Cada Mundial, la misma historia, que según esto mejora mientras en realidad empeora. Previo al Mundial de Alemania 06 el entonces presidente de la FIFA Joseph Blatter avisó que habría castigos graves para los jugadores fauleros. Pero en cambio se inauguró lo que al respecto llamamos el blá-blá-Blatter porque nada de eso se cumplía en la cancha. No sabemos si en el fondo o en lo oscurito los árbitros tenían la consigna de “no echar a perder el espectáculo”. Hubo un promedio de sólo 0.4 tarjetas por partido. Sudáfrica 2010 mejoró para peor: 0.3 tarjetas por partido en un Mundial que recordaremos entre otras cosas por la patada de karate que el holandés De Jong le propinó al español Xavi Alonso en la final sin que le mostraran la tarjeta roja. Para Brasil 2014 siguió la mejoría de la empeoría: según esto fue un Mundial más limpio pues sólo hubo 0.2 tarjetas por partido. Absurdo, puesto que al menos consigné respecto a uno de esos partidos: el juego de Brasil contra Colombia fue de 54 fáules, 31 cometidos por los brasileños, 14 de ellos en el primer tiempo; y de los 15 primeros, 6 contra el talento colombiano James Rodríguez sin que el árbitro sacara una amarilla.
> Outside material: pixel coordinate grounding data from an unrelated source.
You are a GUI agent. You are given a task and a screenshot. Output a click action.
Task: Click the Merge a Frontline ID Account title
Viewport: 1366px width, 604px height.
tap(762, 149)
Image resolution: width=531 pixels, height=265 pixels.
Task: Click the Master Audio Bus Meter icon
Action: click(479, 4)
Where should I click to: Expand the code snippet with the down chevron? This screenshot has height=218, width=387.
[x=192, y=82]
Si sigue la tendencia, en vista del faulerío de este Mundial Rusia 18 y ya en la época de Gianni Infantino como presidente de la FIFA, por lo visto mejorará el empeoramiento y quizá veamos un promedio aún más “limpio”  de 0. 1 tarjetas por partido, en un Mundial donde habremos visto lo increíble respecto a los jalones en el área, como en una nefanda vuelta al rugby contra el que aquellos ingleses inventaron en 1863 the beautiful game: el futbol. Esto ocurrió en el partido de Suiza contra Serbia: dos defensas suizos dentro del área le hacen al delantero serbio Mitrovic un penalty a dúo que no se marca. Lo inmovilizan con los brazos en una obra de arte del foul-play.
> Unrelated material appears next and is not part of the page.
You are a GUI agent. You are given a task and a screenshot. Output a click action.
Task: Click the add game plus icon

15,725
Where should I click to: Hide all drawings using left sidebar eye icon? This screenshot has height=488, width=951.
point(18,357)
No se había visto nada igual desde la escultura (al parecer del siglo IV a. C.) que inspiró a G. E. Lessing su famoso libro, donde dos serpientes someten al sacerdote troyano Laocoonte y a sus dos hijos:

Hay otra célebre “toma” de Laocoonte. En la última versión que tengo de la Eneida, hecha en inglés por David Ferry (University of Chicago Press, 2017), los versos de Virgilio dicen: a Laocoonte, las serpientes

…lo agarran y lo abrazan por el medio con sus    
espirales gigantes,
y al tiempo lo atan doblemente por la cintura, y dos veces más
sus escamosos anillos se anillan en su garganta;
sus cabezas y cuellos destacan, vencedores;
él intenta deshacer los nudos con sus manos.

Gran periodista deportivo este Virgilio hace más de dos mil años; porque en la permisividad arbitral de los Mundiales ya llegó lo impensado, lo que faltaba y descrito por él: el doble fául-Laocoonte dentro del área.